Anyway - here's the point. It doesn't matter how many extra officers we deploy to the streets. What matters is getting as many people as possible to know the extent of their patrols without actually having to witness it in person.
So my idea is simple. Track all street patrols by GPS and publish the track onto an online map.
The data doesn't have to be real-time because this may well prompt another inevitable question:
"That will make the job of the criminals much easier if they know where all the police officers are".So we upload the patrol tracks 12-24 hours later. There are several areas for improvement in this basic concept. Waypoints could be added with comments, photos, audio and video clips to illustrate the patrol. The software can be used to record and publish the distance traveled and some very reassuring data can be calculated as a result. I wonder how many thousand miles a typical force would clock up in a year if all the foot patrols for all their officers were added up?
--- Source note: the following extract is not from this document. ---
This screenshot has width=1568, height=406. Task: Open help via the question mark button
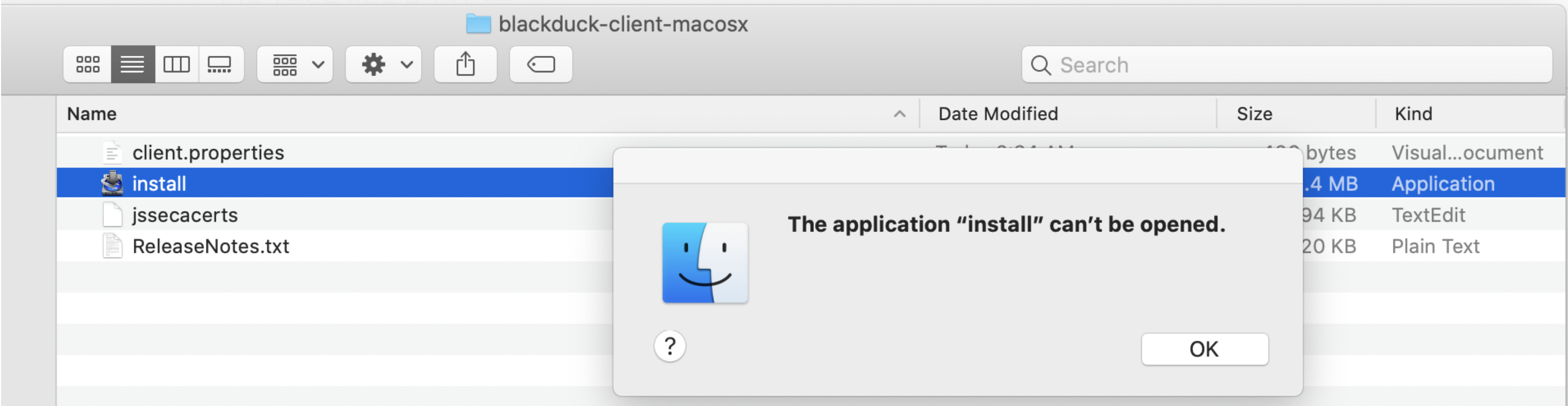click(x=670, y=347)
Forces already have the national radio system (Airwave) in place which may well have GPS capabilities built-in and alternatives are coming in the shape of smartphones like the Apple iPhone and the latest Android phones.
At the start is a Google Map which was made using an HTC Desire Smartphone with an app called MyTracks - designed to record and plot runs and walks. I didn't make use of all the clever features, just the route and a few waypoints but it is still impressive and suggests a way forward in the future. (I added the photos on later - the MyTracks app doesn't do that yet but I think they're working on it).